Except in the highest classes Persian women go about a good deal, but always have to wear a veil in the street or draw the chādar over their faces.
The man is absolute master in his own house, and unless his wife has powerful relations he may do what he likes to her and her children, and no one will take any notice.
I knew one woman whose husband treated her like a slave. He forced her not only to do all the work of the house, but the work of the stable too, for he was well enough off to keep a horse. He killed one child in her arms, and twice stole another away from her, sending it once to a town a week’s journey off, and once to another part of the town. Finally he divorced her, without giving any reason, and left her ill and destitute. And she had at no time any redress.
Certainly Muhammadanism does not tend to make good husbands, nor perhaps good wives either. The Persians are many of them kindly people, however, and treat their wives better than Muhammad taught them to do. Otherwise the lot of women in Persia would be harder than it is. One great evil they are spared, for the widows are not despised and ill-treated as the Hindu widows are, but are allowed to marry again, and generally do so if they are of a suitable age.

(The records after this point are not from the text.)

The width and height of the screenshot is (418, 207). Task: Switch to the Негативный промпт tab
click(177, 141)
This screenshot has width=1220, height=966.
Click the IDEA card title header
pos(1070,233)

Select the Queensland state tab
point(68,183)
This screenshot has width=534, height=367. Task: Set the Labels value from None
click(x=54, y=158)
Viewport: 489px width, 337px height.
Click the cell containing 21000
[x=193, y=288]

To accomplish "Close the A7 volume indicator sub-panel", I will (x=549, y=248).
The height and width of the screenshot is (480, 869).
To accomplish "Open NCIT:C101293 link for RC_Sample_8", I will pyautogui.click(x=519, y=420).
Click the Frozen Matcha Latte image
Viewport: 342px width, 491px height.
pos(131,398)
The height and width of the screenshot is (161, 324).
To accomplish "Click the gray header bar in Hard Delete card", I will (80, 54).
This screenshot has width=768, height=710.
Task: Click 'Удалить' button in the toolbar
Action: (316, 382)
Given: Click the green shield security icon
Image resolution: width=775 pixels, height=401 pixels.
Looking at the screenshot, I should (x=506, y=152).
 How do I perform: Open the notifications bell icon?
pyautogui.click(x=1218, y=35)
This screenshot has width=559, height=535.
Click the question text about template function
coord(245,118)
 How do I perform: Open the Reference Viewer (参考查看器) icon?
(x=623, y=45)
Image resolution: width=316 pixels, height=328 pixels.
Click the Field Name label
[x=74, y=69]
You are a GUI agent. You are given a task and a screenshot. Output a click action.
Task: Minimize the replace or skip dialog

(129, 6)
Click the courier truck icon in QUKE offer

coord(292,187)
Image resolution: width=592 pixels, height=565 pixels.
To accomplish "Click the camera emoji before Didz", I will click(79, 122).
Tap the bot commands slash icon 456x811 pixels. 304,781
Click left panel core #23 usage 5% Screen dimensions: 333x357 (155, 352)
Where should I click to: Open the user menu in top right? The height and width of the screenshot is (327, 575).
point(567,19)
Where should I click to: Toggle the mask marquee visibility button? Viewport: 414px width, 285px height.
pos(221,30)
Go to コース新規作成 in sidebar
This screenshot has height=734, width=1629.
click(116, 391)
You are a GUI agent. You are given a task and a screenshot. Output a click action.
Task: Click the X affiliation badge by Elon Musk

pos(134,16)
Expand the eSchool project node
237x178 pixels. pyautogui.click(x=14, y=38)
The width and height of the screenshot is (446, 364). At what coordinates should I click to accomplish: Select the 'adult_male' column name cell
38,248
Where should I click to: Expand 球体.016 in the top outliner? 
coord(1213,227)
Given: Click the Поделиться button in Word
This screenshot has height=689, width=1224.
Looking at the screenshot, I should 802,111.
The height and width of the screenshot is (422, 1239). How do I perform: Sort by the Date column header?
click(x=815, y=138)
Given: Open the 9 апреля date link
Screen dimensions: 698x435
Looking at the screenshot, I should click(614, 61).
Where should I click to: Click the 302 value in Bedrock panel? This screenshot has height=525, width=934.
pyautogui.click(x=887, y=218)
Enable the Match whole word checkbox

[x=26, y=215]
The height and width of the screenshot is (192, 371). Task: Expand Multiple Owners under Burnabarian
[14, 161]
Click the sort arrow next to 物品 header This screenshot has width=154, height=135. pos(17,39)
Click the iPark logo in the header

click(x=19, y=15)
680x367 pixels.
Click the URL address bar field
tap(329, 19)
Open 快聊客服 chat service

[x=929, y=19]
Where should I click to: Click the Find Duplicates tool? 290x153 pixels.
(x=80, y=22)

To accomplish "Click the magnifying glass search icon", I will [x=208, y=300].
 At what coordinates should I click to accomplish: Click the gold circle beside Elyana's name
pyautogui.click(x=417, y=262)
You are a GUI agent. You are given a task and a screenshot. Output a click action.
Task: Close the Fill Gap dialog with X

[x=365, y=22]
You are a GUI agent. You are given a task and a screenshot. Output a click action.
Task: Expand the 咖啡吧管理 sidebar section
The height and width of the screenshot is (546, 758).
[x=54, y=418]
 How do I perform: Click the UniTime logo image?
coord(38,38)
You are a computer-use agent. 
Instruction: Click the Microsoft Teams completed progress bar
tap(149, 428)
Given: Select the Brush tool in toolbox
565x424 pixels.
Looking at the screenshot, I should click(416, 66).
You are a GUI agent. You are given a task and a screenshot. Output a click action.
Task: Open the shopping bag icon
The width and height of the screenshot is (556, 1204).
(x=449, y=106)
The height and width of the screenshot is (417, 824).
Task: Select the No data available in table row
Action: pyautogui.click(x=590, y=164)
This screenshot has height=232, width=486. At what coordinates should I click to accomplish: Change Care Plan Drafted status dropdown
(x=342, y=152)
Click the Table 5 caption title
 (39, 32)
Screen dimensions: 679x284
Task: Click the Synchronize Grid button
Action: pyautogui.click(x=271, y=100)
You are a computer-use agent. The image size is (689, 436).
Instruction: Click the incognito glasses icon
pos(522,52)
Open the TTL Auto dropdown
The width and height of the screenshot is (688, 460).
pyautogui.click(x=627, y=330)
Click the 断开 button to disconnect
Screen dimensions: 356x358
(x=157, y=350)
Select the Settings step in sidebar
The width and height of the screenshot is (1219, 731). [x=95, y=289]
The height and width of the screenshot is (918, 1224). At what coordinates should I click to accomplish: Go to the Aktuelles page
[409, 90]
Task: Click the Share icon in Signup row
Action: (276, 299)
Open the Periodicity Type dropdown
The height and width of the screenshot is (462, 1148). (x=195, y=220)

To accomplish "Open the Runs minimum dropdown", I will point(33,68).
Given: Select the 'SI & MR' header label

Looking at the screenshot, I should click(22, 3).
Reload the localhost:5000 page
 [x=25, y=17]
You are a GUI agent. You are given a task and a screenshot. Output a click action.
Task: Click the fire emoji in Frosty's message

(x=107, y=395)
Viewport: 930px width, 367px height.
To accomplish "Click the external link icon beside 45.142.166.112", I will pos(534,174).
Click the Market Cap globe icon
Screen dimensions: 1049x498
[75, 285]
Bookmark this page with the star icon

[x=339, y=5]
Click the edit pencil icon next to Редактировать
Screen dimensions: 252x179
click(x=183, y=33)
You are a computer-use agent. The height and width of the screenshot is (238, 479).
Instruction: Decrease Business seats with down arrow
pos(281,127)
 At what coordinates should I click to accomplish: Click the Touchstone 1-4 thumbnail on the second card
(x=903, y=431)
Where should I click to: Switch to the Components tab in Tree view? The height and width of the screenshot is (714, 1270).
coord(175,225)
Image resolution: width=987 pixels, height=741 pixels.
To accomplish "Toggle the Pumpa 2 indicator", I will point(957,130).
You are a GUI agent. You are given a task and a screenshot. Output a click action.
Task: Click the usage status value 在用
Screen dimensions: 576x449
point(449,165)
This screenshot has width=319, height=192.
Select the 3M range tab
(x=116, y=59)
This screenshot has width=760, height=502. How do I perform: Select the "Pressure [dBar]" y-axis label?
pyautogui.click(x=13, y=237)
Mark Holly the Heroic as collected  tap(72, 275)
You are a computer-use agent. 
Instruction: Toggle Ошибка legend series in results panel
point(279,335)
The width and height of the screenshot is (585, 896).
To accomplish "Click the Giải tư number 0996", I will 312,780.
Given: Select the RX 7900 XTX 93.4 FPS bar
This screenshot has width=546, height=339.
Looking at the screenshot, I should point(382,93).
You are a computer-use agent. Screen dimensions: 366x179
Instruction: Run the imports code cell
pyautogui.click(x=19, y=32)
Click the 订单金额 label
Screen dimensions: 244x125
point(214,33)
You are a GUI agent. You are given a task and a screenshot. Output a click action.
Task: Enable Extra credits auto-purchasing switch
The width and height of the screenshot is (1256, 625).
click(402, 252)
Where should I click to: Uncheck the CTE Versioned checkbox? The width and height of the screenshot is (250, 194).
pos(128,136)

Still the condition of girls in Persia is not a happy one, and I think that all of you who have Christian mothers, and know what the love of such a mother can be, will have something to pray about, when you think of mothers and their children in Persia.
CHAPTER XV
SICK CHILDREN
Measles, scarlet fever, whooping cough, mumps, chickenpox, Persian children have them all. Typhoid fever, diphtheria, rheumatic fever are all common. But almost the commonest illness of all is smallpox.
A woman brought a child into the dispensary waiting-room one day covered with a smallpox rash. The doctor, new to the country, ordered her out, condemning her reckless disregard for infection. “Is there anyone who has not had smallpox?” she asked, looking round at the thirty or forty other people in the room. As she expected, all had had it, and she came in.
It is considered a children’s illness, because people hardly ever grow up without having had it. In fact, their parents take care they shall not, for they are so afraid they will take it badly at an awkward time that they choose a convenient time, and either put the child with a person who has smallpox mildly, or, oftener, inoculate him with it, just as we inoculate our babies with vaccine.